Art Partner is an international creative agency specialising in the fashion, luxury, and beauty sectors. Founded in 1992, the agency operates offices in London, Paris, Milan, New York, and Shanghai, and represents a global roster of creative talent. Art Partner works with fashion and luxury brands such as Prada, Miu Miu, Saint Laurent, Gucci, Calvin Klein, and Zara, as well as editorial publications including Vogue, Harper’s Bazaar, The Gentlewoman, Dazed, i-D, and Self Service. The agency offers services including artist representation, creative direction, brand strategy, content production, cultural programming, and consulting.

== History ==
Art Partner was founded in 1992 by Giovanni Testino and his brother, fashion photographer Mario Testino. Prior to establishing the agency, Giovanni Testino worked in the shipping industry during the 1980s, gaining experience in logistics and operations. The concept for the agency emerged following a chance meeting between the brothers in Los Angeles. With initial backing from Yasuko Austin, the brothers launched Art Partner in New York.

By the mid-1990s, Art Partner represented photographers including Mario Testino, Mert Alas & Marcus Piggott, Glen Luchford, and Steven Klein, along with stylists such as Camilla Nickerson and Melanie Ward, and beauty creatives like Charlotte Tilbury and Didier Malige. In the late 1990s, senior agent Amber Olsen Testino opened a liaison office in Paris, marking the agency’s first formal expansion beyond New York.
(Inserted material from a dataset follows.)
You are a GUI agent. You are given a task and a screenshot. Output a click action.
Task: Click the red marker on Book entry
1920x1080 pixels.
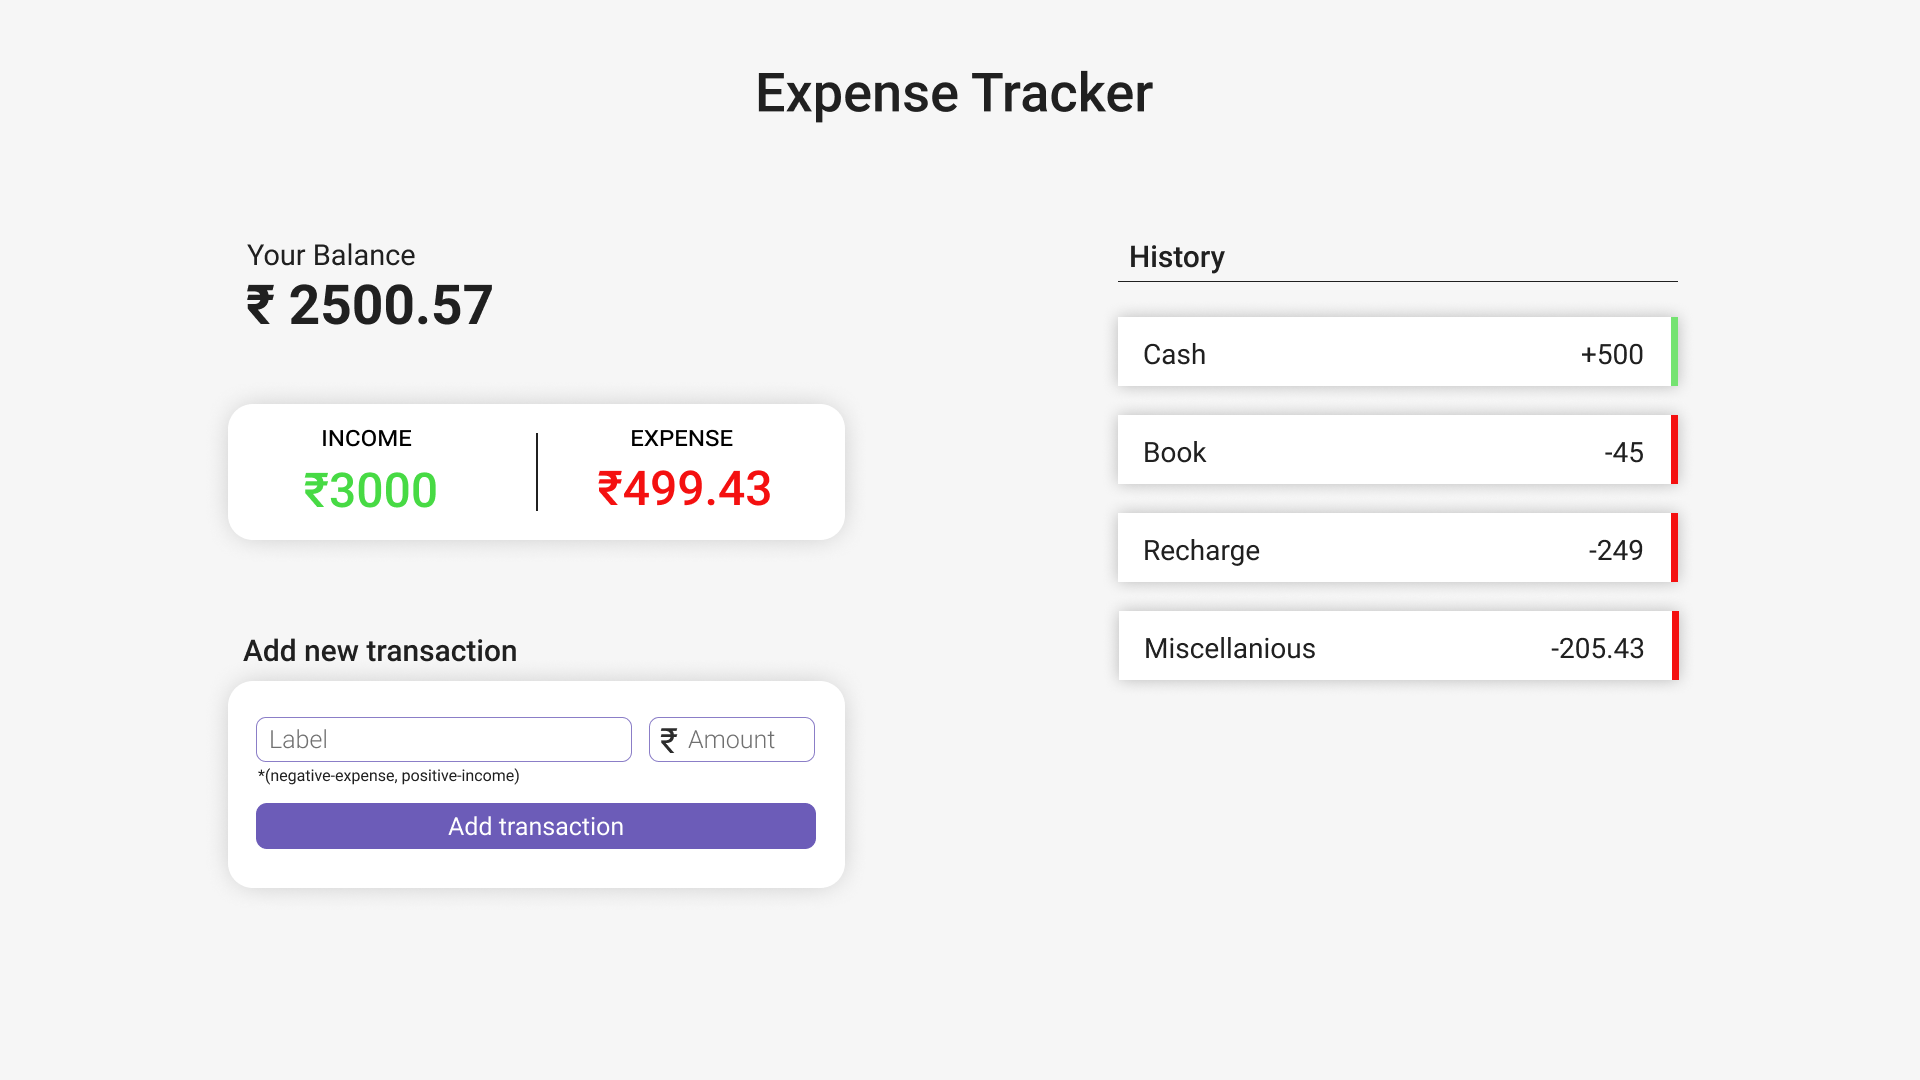pos(1675,450)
During the 2000s, Art Partner broadened its services to include creative direction, styling, hair and makeup representation, and in-house content strategy and production. It later opened offices in London, positioning itself as a key talent and creative consultancy for global fashion and luxury brands. The agency continued to work with major fashion houses and editorial publications worldwide.

== Artists ==

Art Partner represents a roster of internationally recognised photographers whose work has been central to the development of contemporary fashion imagery. Among its represented artists are David Sims, Mario Sorrenti, and Mert Alas & Marcus Piggott, who emerged as significant figures in luxury advertising and editorial photography throughout the 1990s. A younger generation of image-makers, including Harley Weir, Tyler Mitchell and Drew Vickers, reflect the agency’s continued engagement with emerging voices in fashion and culture. Their work is noted for its intimate, socially conscious, and multidisciplinary approach, bridging fine art and commercial practice. In addition to photographers, Art Partner represents talent across related creative fields, including styling, creative direction, beauty, casting as well as a cultural architect division dedicated exclusively to Hans Ulrich Obrist.

== Earth Partner ==

Earth Partner is the sustainability division of Art Partner, established to promote environmentally responsible practices across the agency's operations and creative projects. Certified Carbon Neutral® since 2017, the division promotes sustainable production on set and in offices across New York, London, and Paris. Earth Partner also supports creative climate action through year-round initiatives and partnerships with artists, policymakers, businesses, and organisations. Supported by Marina Testino, its partners include the United Nations, GEF, World Land Trust, Flourishing Diversity, and the Ellen MacArthur Foundation.

Its central program, the Earth Partner Prize (previously #CreateCOP), is an international competition inviting young creatives to address environmental and social challenges through any artistic medium. Eight finalists receive cash prizes of $10,000, $5,000, or $2,000. Past judges include Anja Rubik, Marcelo Vieira da Silva Junior, Gabriela Hearst, Livia Firth, Francisco Costa, Wilson Oryema, Dr. Subodh Kerkar, and Lidia Arthur Brito. The initiative has been covered in publications such as Vogue, the Financial Times, Document Journal, Atmos, and Fast Company. Its finalists’ works have been exhibited globally at events including the United Nations, Photo London, and Shanghai Climate Week. In 2025, the Prize was presented at the Vatican’s Borgo Laudato Si’, featuring 55 works from past editions in dialogue with Pope Francis’ vision of integral ecology.